Before you finish, make sure every line below has been written out exactly.

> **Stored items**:
⟨
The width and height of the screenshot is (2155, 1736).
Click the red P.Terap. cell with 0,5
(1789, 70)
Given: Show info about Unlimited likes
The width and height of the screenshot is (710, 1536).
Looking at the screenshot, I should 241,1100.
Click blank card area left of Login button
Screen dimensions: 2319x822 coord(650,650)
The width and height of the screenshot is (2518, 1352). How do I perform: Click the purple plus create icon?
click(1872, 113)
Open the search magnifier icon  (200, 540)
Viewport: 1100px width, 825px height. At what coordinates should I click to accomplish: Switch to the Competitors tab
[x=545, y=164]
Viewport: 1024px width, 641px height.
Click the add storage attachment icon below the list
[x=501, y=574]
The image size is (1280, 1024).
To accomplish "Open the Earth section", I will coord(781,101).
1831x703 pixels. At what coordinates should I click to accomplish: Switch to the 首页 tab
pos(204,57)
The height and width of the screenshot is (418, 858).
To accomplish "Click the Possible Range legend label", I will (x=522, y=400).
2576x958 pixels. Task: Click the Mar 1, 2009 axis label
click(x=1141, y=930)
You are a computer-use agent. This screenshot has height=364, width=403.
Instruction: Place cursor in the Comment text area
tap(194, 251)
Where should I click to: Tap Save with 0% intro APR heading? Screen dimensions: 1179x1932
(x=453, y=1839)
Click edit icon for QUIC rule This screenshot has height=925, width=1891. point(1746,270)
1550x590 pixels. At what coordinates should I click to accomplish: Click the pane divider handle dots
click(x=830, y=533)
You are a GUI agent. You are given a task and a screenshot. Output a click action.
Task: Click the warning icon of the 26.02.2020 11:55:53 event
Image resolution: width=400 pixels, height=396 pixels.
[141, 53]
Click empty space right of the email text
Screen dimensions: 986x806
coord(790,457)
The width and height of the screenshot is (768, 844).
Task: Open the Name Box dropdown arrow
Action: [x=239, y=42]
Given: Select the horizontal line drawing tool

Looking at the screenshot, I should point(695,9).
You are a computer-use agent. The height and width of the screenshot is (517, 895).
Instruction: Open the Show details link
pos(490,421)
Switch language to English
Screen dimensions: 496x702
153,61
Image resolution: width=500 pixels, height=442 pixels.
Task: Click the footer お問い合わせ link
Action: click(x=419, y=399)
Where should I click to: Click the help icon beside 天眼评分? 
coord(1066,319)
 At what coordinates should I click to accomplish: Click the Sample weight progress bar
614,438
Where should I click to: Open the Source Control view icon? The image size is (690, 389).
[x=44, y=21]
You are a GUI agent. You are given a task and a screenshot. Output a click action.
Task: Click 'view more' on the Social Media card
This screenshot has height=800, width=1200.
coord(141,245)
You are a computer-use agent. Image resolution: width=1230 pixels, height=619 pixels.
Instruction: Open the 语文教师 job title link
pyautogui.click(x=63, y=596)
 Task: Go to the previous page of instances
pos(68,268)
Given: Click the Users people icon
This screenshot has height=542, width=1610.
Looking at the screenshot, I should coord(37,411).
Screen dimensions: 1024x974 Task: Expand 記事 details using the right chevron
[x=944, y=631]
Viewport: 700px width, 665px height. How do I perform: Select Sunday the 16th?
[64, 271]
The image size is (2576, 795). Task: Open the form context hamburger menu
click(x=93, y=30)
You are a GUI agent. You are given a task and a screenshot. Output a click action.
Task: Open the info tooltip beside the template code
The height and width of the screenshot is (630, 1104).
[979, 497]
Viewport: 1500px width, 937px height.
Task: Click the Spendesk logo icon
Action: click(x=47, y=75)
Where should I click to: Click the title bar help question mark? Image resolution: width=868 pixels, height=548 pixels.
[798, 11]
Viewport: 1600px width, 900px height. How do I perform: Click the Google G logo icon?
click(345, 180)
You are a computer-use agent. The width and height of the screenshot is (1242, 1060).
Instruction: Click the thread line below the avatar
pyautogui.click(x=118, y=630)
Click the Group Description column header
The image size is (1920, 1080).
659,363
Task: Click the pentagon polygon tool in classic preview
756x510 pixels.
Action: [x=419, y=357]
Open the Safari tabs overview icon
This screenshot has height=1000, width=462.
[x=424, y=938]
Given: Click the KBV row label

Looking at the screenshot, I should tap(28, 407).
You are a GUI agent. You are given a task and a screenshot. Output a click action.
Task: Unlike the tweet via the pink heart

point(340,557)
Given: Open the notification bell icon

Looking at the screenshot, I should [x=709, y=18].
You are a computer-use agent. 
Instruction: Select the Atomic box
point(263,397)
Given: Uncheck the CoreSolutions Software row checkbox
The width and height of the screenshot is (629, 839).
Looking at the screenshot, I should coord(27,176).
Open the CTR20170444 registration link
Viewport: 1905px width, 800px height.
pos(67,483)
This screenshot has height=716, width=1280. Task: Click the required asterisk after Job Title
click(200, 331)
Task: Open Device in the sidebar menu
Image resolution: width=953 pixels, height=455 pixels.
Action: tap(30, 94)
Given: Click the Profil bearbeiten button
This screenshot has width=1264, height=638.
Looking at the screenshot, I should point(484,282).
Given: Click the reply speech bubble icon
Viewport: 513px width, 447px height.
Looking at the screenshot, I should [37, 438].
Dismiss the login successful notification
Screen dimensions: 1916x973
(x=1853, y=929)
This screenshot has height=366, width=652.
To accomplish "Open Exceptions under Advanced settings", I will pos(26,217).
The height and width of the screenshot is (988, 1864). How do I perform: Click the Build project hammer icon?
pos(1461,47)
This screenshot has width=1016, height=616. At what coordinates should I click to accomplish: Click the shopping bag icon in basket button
⟩
> **Result of the task**:
The width and height of the screenshot is (2155, 1736).
Click the red P.Terap. cell with 0,5
(1789, 70)
Given: Show info about Unlimited likes
The width and height of the screenshot is (710, 1536).
Looking at the screenshot, I should 241,1100.
Click blank card area left of Login button
Screen dimensions: 2319x822 coord(650,650)
The width and height of the screenshot is (2518, 1352). How do I perform: Click the purple plus create icon?
click(1872, 113)
Open the search magnifier icon  (200, 540)
Viewport: 1100px width, 825px height. At what coordinates should I click to accomplish: Switch to the Competitors tab
[x=545, y=164]
Viewport: 1024px width, 641px height.
Click the add storage attachment icon below the list
[x=501, y=574]
The image size is (1280, 1024).
To accomplish "Open the Earth section", I will coord(781,101).
1831x703 pixels. At what coordinates should I click to accomplish: Switch to the 首页 tab
pos(204,57)
The height and width of the screenshot is (418, 858).
To accomplish "Click the Possible Range legend label", I will (x=522, y=400).
2576x958 pixels. Task: Click the Mar 1, 2009 axis label
click(x=1141, y=930)
You are a computer-use agent. This screenshot has height=364, width=403.
Instruction: Place cursor in the Comment text area
tap(194, 251)
Where should I click to: Tap Save with 0% intro APR heading? Screen dimensions: 1179x1932
(x=453, y=1839)
Click edit icon for QUIC rule This screenshot has height=925, width=1891. point(1746,270)
1550x590 pixels. At what coordinates should I click to accomplish: Click the pane divider handle dots
click(x=830, y=533)
You are a GUI agent. You are given a task and a screenshot. Output a click action.
Task: Click the warning icon of the 26.02.2020 11:55:53 event
Image resolution: width=400 pixels, height=396 pixels.
[141, 53]
Click empty space right of the email text
Screen dimensions: 986x806
coord(790,457)
The width and height of the screenshot is (768, 844).
Task: Open the Name Box dropdown arrow
Action: [x=239, y=42]
Given: Select the horizontal line drawing tool

Looking at the screenshot, I should point(695,9).
You are a computer-use agent. The height and width of the screenshot is (517, 895).
Instruction: Open the Show details link
pos(490,421)
Switch language to English
Screen dimensions: 496x702
153,61
Image resolution: width=500 pixels, height=442 pixels.
Task: Click the footer お問い合わせ link
Action: click(x=419, y=399)
Where should I click to: Click the help icon beside 天眼评分? 
coord(1066,319)
 At what coordinates should I click to accomplish: Click the Sample weight progress bar
614,438
Where should I click to: Open the Source Control view icon? The image size is (690, 389).
[x=44, y=21]
You are a GUI agent. You are given a task and a screenshot. Output a click action.
Task: Click 'view more' on the Social Media card
This screenshot has height=800, width=1200.
coord(141,245)
You are a computer-use agent. Image resolution: width=1230 pixels, height=619 pixels.
Instruction: Open the 语文教师 job title link
pyautogui.click(x=63, y=596)
 Task: Go to the previous page of instances
pos(68,268)
Given: Click the Users people icon
This screenshot has height=542, width=1610.
Looking at the screenshot, I should coord(37,411).
Screen dimensions: 1024x974 Task: Expand 記事 details using the right chevron
[x=944, y=631]
Viewport: 700px width, 665px height. How do I perform: Select Sunday the 16th?
[64, 271]
The image size is (2576, 795). Task: Open the form context hamburger menu
click(x=93, y=30)
You are a GUI agent. You are given a task and a screenshot. Output a click action.
Task: Open the info tooltip beside the template code
The height and width of the screenshot is (630, 1104).
[979, 497]
Viewport: 1500px width, 937px height.
Task: Click the Spendesk logo icon
Action: click(x=47, y=75)
Where should I click to: Click the title bar help question mark? Image resolution: width=868 pixels, height=548 pixels.
[798, 11]
Viewport: 1600px width, 900px height. How do I perform: Click the Google G logo icon?
click(345, 180)
You are a computer-use agent. The width and height of the screenshot is (1242, 1060).
Instruction: Click the thread line below the avatar
pyautogui.click(x=118, y=630)
Click the Group Description column header
The image size is (1920, 1080).
659,363
Task: Click the pentagon polygon tool in classic preview
756x510 pixels.
Action: [x=419, y=357]
Open the Safari tabs overview icon
This screenshot has height=1000, width=462.
[x=424, y=938]
Given: Click the KBV row label

Looking at the screenshot, I should tap(28, 407).
You are a GUI agent. You are given a task and a screenshot. Output a click action.
Task: Unlike the tweet via the pink heart

point(340,557)
Given: Open the notification bell icon

Looking at the screenshot, I should [x=709, y=18].
You are a computer-use agent. 
Instruction: Select the Atomic box
point(263,397)
Given: Uncheck the CoreSolutions Software row checkbox
The width and height of the screenshot is (629, 839).
Looking at the screenshot, I should coord(27,176).
Open the CTR20170444 registration link
Viewport: 1905px width, 800px height.
pos(67,483)
This screenshot has height=716, width=1280. Task: Click the required asterisk after Job Title
click(200, 331)
Task: Open Device in the sidebar menu
Image resolution: width=953 pixels, height=455 pixels.
Action: tap(30, 94)
Given: Click the Profil bearbeiten button
This screenshot has width=1264, height=638.
Looking at the screenshot, I should point(484,282).
Given: Click the reply speech bubble icon
Viewport: 513px width, 447px height.
Looking at the screenshot, I should [37, 438].
Dismiss the login successful notification
Screen dimensions: 1916x973
(x=1853, y=929)
This screenshot has height=366, width=652.
To accomplish "Open Exceptions under Advanced settings", I will pos(26,217).
The height and width of the screenshot is (988, 1864). How do I perform: Click the Build project hammer icon?
pos(1461,47)
This screenshot has width=1016, height=616. At what coordinates should I click to accomplish: Click the shopping bag icon in basket button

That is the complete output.